A novel framework for detecting multiple change points in functional data sequences (2505.15188v2)

Abstract: Detecting multiple change points in functional data sequences has been increasingly popular and critical in various scientific fields. In this article, we propose a novel two-stage framework for detecting multiple change points in functional data sequences, named as detection by Group Selection and Partial F-test (GS-PF). The detection problem is firstly transformed into a high-dimensional sparse estimation problem via functional basis expansion, and the penalized group selection is applied to estimate the number and locations of candidate change points in the first stage. To further circumvent the issue of overestimating the true number of change points in practice, a partial F-test is applied in the second stage to filter redundant change points so that the false discovery rate of the F-test for multiple change points is controlled. Additionally, in order to reduce complexity of the proposed GS-PF method, a link parameter is adopted to generate candidate sets of potential change points, which greatly reduces the number of detected change points and improves the efficiency.
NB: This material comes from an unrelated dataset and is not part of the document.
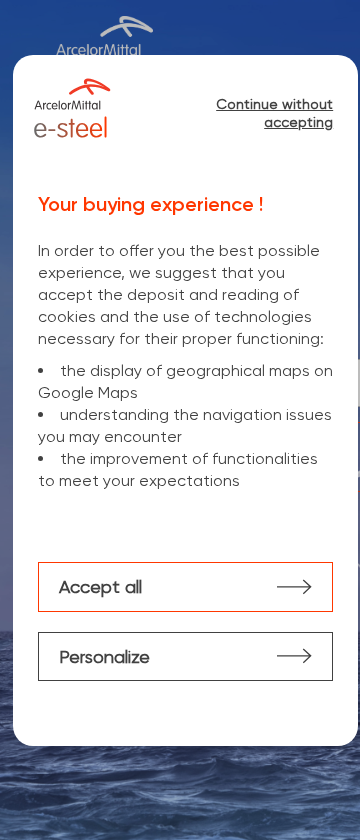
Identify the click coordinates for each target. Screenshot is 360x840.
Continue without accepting (274, 113)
Asymptotic results are established and validated to guarantee detection consistency of the proposed GS-PF method, and its performance is evaluated through intensive simulations and real data analysis, compared with the state-of-the-art detecting methods. Our findings indicate that the proposed GS-PF method exhibits detection consistency in different scenarios, which endows our method with the capability for efficient and robust detection of multiple change points in functional data sequences.